The Impact of Spare Area on SandForce, More Capacity At No Performance Loss?by Anand Lal Shimpi on May 3, 2010 2:08 AM EST
No, it’s not the new Indilinx JetStream controller - that’ll be in the second half of the year at the earliest. And it’s definitely not Intel’s 3rd generation X25-M, we won’t see that until Q4. The SSD I posted a teaser of last week is a modified version of OCZ’s Agility 2.
The modification? Instead of around 28% of the drive’s NAND set aside as spare area, this version of the Agility 2 has 13%. You get more capacity to store data, at the expense of potentially lower performance. How much lower? That’s exactly what I’ve spent the past several days trying to find out.
The drive looks just like a standard Agility 2. OCZ often makes special runs of drives for testing with no official labels or markings, in fact that's what my first SandForce drive came as late last year. Internally the drive looks identical to the Agility 2 we reviewed not too long ago.
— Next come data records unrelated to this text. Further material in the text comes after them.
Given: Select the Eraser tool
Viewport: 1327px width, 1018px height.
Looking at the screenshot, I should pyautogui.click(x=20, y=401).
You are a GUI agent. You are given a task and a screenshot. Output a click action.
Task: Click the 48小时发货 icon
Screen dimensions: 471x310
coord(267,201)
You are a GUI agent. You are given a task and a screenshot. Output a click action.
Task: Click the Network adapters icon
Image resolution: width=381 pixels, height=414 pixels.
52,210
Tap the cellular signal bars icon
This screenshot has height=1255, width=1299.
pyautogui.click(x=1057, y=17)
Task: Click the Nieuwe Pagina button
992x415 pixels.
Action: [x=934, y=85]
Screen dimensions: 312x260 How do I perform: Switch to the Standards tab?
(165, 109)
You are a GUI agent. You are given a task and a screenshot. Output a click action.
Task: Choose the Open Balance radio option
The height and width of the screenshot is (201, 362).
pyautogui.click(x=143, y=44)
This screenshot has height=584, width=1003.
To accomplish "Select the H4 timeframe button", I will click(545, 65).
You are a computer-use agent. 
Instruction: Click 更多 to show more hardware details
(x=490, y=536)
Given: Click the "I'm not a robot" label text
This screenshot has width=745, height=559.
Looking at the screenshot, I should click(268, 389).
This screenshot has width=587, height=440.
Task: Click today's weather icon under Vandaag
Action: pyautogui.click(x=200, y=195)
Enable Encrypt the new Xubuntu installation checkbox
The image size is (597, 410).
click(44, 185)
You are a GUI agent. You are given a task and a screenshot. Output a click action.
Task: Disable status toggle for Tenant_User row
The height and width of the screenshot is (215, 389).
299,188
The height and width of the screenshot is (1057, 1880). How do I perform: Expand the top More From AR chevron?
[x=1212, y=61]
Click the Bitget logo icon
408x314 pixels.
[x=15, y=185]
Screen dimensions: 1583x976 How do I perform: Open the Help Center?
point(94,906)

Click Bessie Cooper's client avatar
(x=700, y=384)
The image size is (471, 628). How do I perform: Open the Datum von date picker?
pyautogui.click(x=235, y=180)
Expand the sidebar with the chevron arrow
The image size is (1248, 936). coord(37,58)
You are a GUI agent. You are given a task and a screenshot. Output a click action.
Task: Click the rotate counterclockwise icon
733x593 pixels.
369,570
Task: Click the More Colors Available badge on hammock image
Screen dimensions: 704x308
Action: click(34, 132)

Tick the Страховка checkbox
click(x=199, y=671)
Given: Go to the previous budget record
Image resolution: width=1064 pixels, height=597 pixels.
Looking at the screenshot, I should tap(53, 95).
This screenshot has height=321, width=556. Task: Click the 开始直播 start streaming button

OCZ lists the firmware as 1.01 compared to the standard 1.0 firmware on the shipping Agility 2. The only difference I'm aware of is the amount of NAND set aside as spare area.
SandForce and Spare Area
When you write data to a SandForce drive the controller attempts to represent the data you’re writing with fewer bits. What’s stored isn’t your exact data, but a smaller representation of it plus a hash or index so that you can recover the original data. This results in potentially lower write amplification, but greater reliance on the controller and firmware.
SandForce stores some amount of redundant information in order to deal with decreasing reliability of smaller geometry NAND. The redundant data and index/hash of the actual data being written are stored in the drive’s spare area.
While most consumer SSDs dedicate around 7% of their total capacity to spare area, SandForce’s drives have required ~28% until now. As I mentioned at the end of last year however, SandForce would be bringing a more consumer focused firmware to market after the SF-1200 with only 13% over provisioning. That’s what’s loaded on the drive OCZ sent me late last week.
|SandForce Overprovisioning Comparison|
|Advertised Capacity||Total Flash||Formatted Capacity (28% OP)||Formatted Capacity (13% OP)|
When Does Spare Area Matter?
In addition to the SandForce-specific uses of spare area, all SSDs use it for three purposes: 1) read-modify-writes, 2) wear leveling and 3) bad block replacement.
If a SSD is running out of open pages and a block full of invalid data needs to be cleaned, its valid contents is copied to a new block allocated from the spare area and the two blocks swap positions. The old block is cleaned and tossed into the spare area pool and formerly spare block is now put into regular use.
Recreated from diagram originally produced by IBM's Zurich Research Lab
The spare area is also used for wear leveling. NAND blocks in the spare area are constantly being moved in and out of user space to make sure that all parts of the drive wear evenly.
And finally, if a block does wear out (either expectedly or unexpectedly), its replacement comes from the spare area.